H et J me lancent un regard réprobateur. Les mines de sel ne sont pas loin. Les garces sont clairement du côté d'Olivier. Elles doivent s'imaginer que si ça se trouve il leur filera une étole gratos en remerciement. La nature humaine est bien moche, me dis-je.
Toujours très professionnel bien qu'un peu las, Olivier me fait une proposition. Il va me faire essayer deux trois petites choses dans lesquelles il m'imagine et si ça ne me plait pas on en reste là. J'accepte sentant que si je refuse j'en ai pour la journée avec les deux cerbères.
Je disparais donc derrière le rideau de la cabine et entend Olivier me demander : « Vous chaussez du combien ? ». Là, je sens qu'il y a un piège. Une novice donnerait sa pointure de pieds. Mais on ne m'y prendra pas, je me doute qu'il veut connaître ma taille de vêtements. On est couture ou on l'est pas, et quand on est couture, on PARLE couture. Je sens que je vais le bluffer et qu'il va regretter le coup de la chemise de nuit.

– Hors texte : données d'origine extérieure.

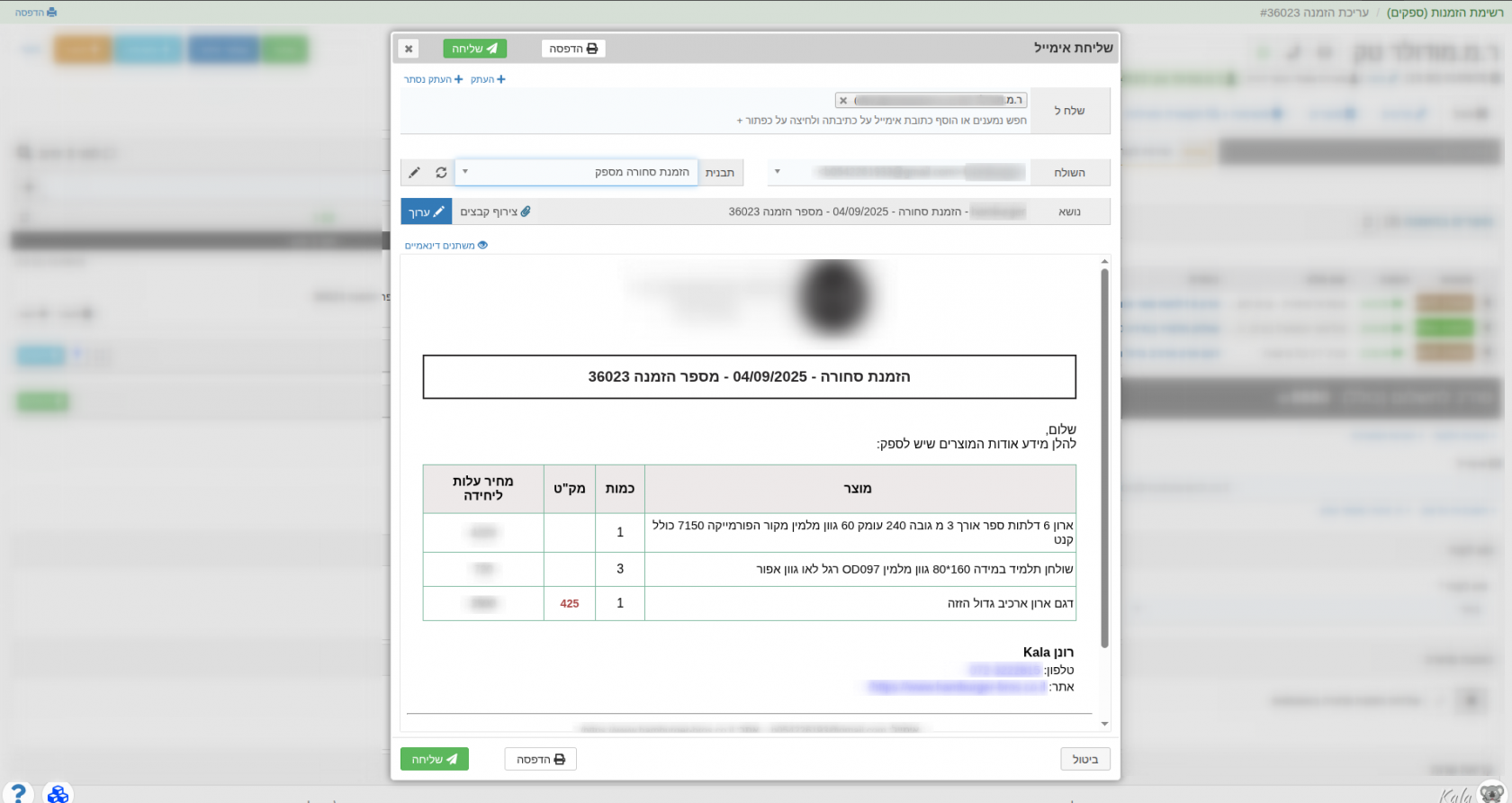This screenshot has width=1512, height=803.
Task: Click the email preview scrollbar down arrow
Action: click(1104, 724)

- Du 44 - 46, tout dépend des modèles, réponds-je, très pro.
Le silence gêné qui suit ma réponse ébranle quelque peu mon assurance. Je passe la tête par le rideau et je vois H et J se gondoler tandis qu'Olivier, en vrai gentleman, me confie sans ciller qu'il n'avait pas remarqué que j'avais de si grands pieds.
Et voilà, cette fois-ci il est renseigné, il a affaire à un cas désespéré. Le pire c'est qu'à tous les coups son inconscient retiendra que j'ai des péniches taille 46. C'est comme les rumeurs, ça. On a beau ensuite les démentir, une fois le venin distillé, c'est TER-MI-NE.
Olivier tente de me réconforter, m'apporte une paire de mules en 38 - d'où la question - et revient avec un premier modèle : une jupe longue en soie et organza accompagnée d'un bustier en dentelle de Calais. Le tout blanc ou plutôt ivoire.
A suivre...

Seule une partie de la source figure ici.